Les traces d’un voyage effectué il y a des années pour voir toutes les peintures de Vermeer se révèlent au contact d’une situation, d’une parole, d’une sensation. Il en découle parfois de courts textes dont certains paraîtront ici.
Soirée de mai, quelques pêcheurs au bord de la rivière, nous marchons avant que la nuit tombe, l’odeur des fleurs d’ajoncs, de sureau, les oiseaux rentrent, au loin tu me montres, sur l’autre rive, un nid de grues que je ne vois pas, je suis myope, on les entend. Elles font un énorme boucan, des bruits de gorges humaines.
Une autre promenade arrive dans la conversation où chacun évoque ses voyages, une autre promenade de bord de rivière, de fleuve, le long de l’Elbe, à Dresde où je me trouvais pour Vermeer: – L’Entremetteuse, La Liseuse à la fenêtre.

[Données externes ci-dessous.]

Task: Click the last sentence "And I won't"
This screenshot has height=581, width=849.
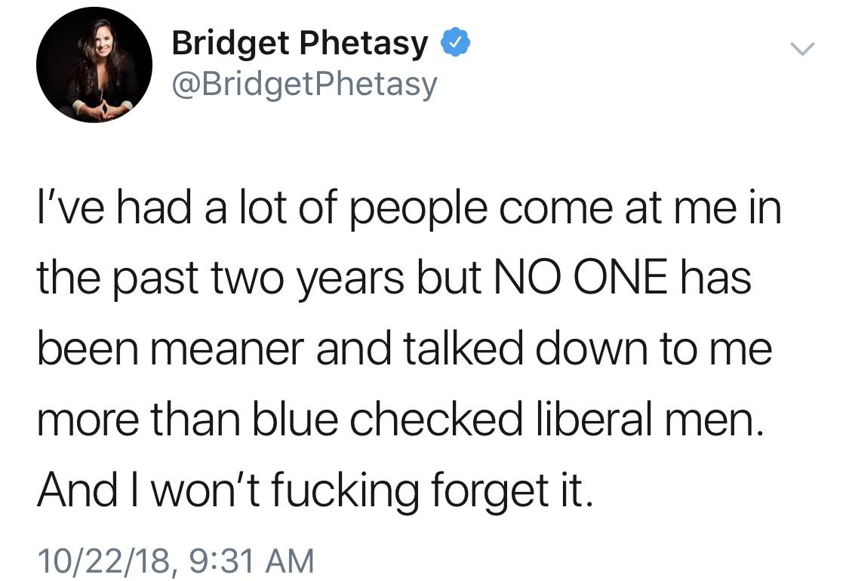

J’étais seule, il y avait des herbes hautes que l’été jaunissait, beaucoup de cyclistes, les rives aménagées puis sauvages, longeaient à distance des zones périurbaines, une route à quatre voies. Cela ressemblait un peu à nos bords de Goyen en bien plus ample, bien plus civilisé. Une autre échelle, celle de l’Elbe aux abords de Dresde. Avec de riches villas dans le style de Palladio sur la rive d’en face.
Tu demandes ce qu’il me reste, plusieurs années après, de ce voyage-Vermeer, et quel est aujourd’hui, après cette expérience, mon tableau préféré. Je ne sais pas, presque tous, des détails… Ce qui me reste c’est le pouvoir de revoir avec précision, tel tableau, telle partie d’un tableau, je le fais au moment de m’endormir, ou la nuit quand je ne retrouve pas le sommeil. C’est comme un pouvoir magique, le même qu’avec les poèmes qu’on apprend par cœur. La main de l’Astronome se pose sur le globe, celle de la Femme à l’aiguière sur la fenêtre bleutée qu’elle entr’ouvre, ou bien j’effleure des yeux le panier accroché au mur du portrait de la Laitière, le tremblement de l’eau dans la Vue de Delft.
Le Vermeer de Brunswick, j’étais seule, dans une salle de l’hôtel de ville parce que le musée était en travaux. Le tableau est presque moche, peut-être faux, sauf la couleur de la robe et les objets sur la table. J’étais seule et j’avais parlé longuement avec le jeune homme qui faisait office de gardien et ne s’intéressait nullement à Vermeer. À Delft ? Non à Delft il n’y a pas de Vermeer. Il y a juste la ville de Vermeer conservée comme dans un tableau. La vue de Delft appartient au musée de La Haye. Il paraît que pour l’expo qui a lieu à New York en ce moment on a édité un t-shirt avec la liste de toutes les villes où La Jeune fille à la perle a été exposée ces dernières années. Pendant mon voyage elle était à Tokyo, c’est le seul Vermeer que je n’avais pas vu, avec Le concert à trois qui a été volé. J’avais vu La jeune fille à la perle à la Haye quand j’étais jeune. Elle était un peu moins célèbre et s’appelait La jeune fille au turban. Le roman de Tracy Chevalier n’était pas encore publié.
Les Vermeer de Dresde, tu les connais aussi : il y a une Jeune fille de profil qui lit une lettre à la fenêtre, dans une ambiance verdâtre, la fenêtre est ouverte, on voit son reflet sur les carreaux et la lettre un peu chiffonnée répond aux lignes ondulées de ses vêtements. Il y a aussi L’Entremetteuse qui serait une œuvre de jeunesse – la grosse main chaude du type qui enlace la jeune femme en lui montrant la pièce qu’il tient de l’autre se pose sur son corsage d’un jaune éclatant. Si on ne savait pas que c’est un Vermeer, pas sûr qu’on y penserait. Nous sommes de retour sur la place de l’église de notre village et la nuit est tombée, le ciel s’est étoilé, on n’entend que le bruit de nos pas sur les pavés, la chouette-effraie dans le clocher.